Voy a ilustraros una situación cotidiana que permitirá un grado de comprensión diáfano la incomprensón que provoca, en el resto de España, la imposibilidad de que el conjunto del pueblo español pueda declarar su parecer, en relación con Catalunya: en una comunidad de vecinos, la junta, al interpelar a sus miembros acerca de las bondades y de la conveniencia del coste conjunto, entre todos ellos, de una derrama, ¿pide que ellos, como residentes en la misma, voten en consecuencia, al ser los máximos interesados en el asunto en cuestión, o tendría que obedecer al municipio al que todos pertenecen, y se encuentras censados, el ámbito de referencia al que atenerse? Casi todos convendrán en que sean los inquilinos de ese bloque de pisos quienes se inmiscuyan en tales vicisitudes.
El problema catalán, que no es sino el español, permanece algo más de cinco años enquistado en la agenda político-institucional. Tiempo hubo de explorar alguna senda, por parte del Gobierno de Rajoy, para su apaciguamiento, y en la búsqueda del entendimiento, de tendimiento de puentes entre las partes. Y, sobre todo, para la reforma integral y en profundidad de unas instituciones, de un sistema político, electoral, judicial, laboral, mediático y, finalmente, constitucional, que precisan de una cirugía de hierro inaplazable, que no admiten mayor demora.

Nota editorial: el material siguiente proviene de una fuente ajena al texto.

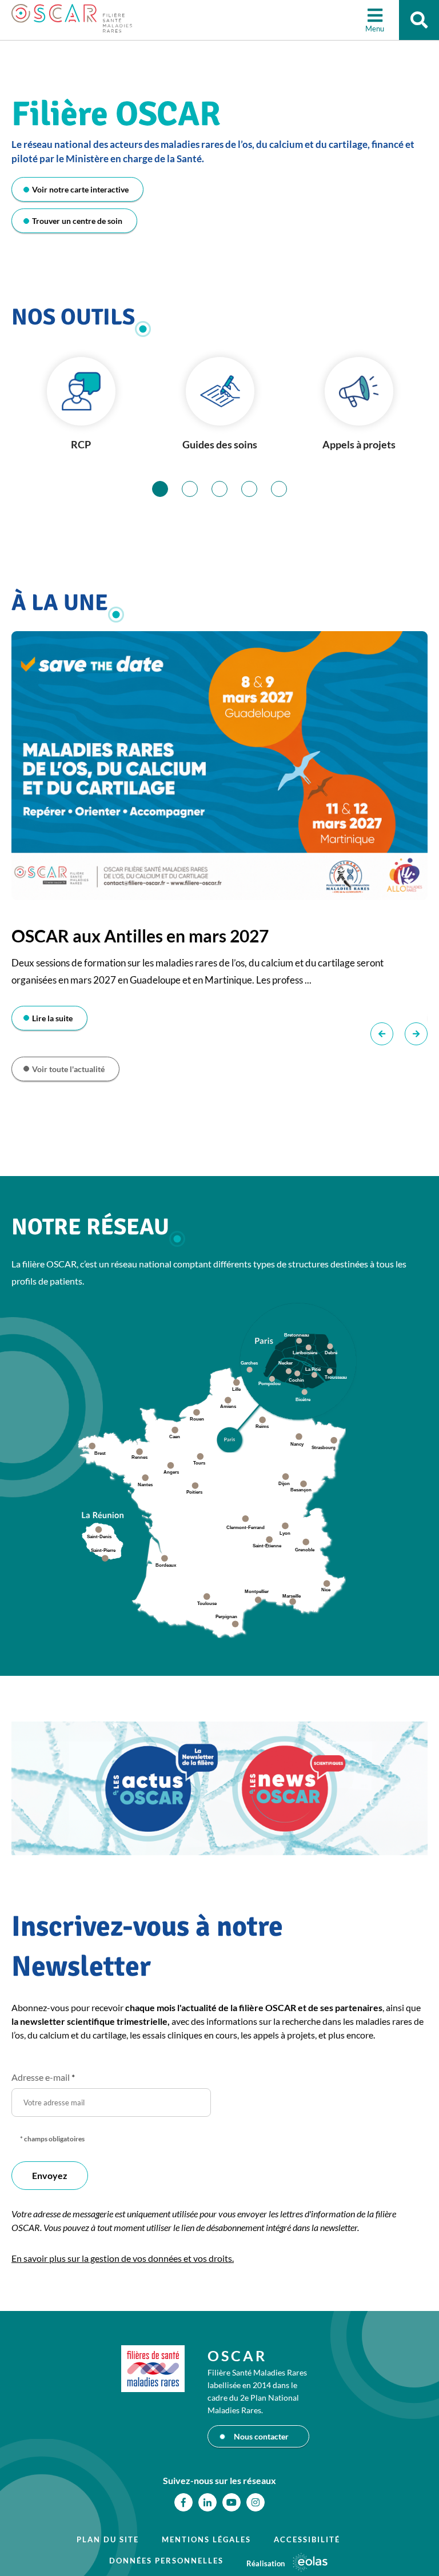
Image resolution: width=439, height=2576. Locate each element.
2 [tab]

Pero no existe voluntad política alguna. Porque, como buen empresario electoral, la derecha española (el PP, y en la actualidad, Ciudadanos, a quien le atribuyo un incremento en su estimación de voto en las próximas semanas) es conocedora de que, agitando el mantra del anticatalanismo, obtendrá jugosos réditos; el eje identitario primará sobre el social, y ello siempre penaliza a la izquierda, la cual no ha sabido inocular a sus huestes su concepción diferencial de España, pues ochenta años de tergiversación de nuestra historia pasada y reciente se hacen presentir, y mucho, en la conciencia de los españoles, quienes actúan al dictado de unos mass-media hoy, abrumadoramente, en manos del ideal conservador.
El PSOE (o el PSC, en Catalunya) podría haber desempeñado un rol decisivo en la reconducción de la situación a la deriva en la que nos hallamos sumergidos. Pero los socialistas, tiempo ha que abandonaron cualquier apelación a la pulsión transformadora que, como partido de izquierda, algún día llegaron a profesar, y hoy se halla alineado, inequívocamente, en defensa del ordenamiento vigente y del sistema que, no olvidemos, construyó como principal fuerza hegemónica en los años 80. Todo ello, en lugar de sobrevivir más allá de un régimen político determinado, como si se afanara en perecer al lado de la criatura que creó junto a la UCD, sin la cual, pareciera no entender su razón de ser ni su lógica de existencia. Los socialistas, en síntesis, se han pertrechado tanto como garantes de la estabilidad y el orden que, en nombre de todos esos parámetros, han terminado olvidando a quienes siempre se han debido, por razón de su dilatado caudal histórico: a la clase trabajadora, a las clases populares víctimas del austericidio que los gobiernos de ese Estado -y, en algunos casos, con la estampa su firma- legalizaron la precariedad, la exclusión social, el fomento de las desigualdades, la impotencia frente a los abusos de poder del poder financiero, el cual nunca es elegido y, sin embargo, goza de tantas mercedes por los representantes a quienes nosotros designamos y les retribuimos por ello, y la resignación.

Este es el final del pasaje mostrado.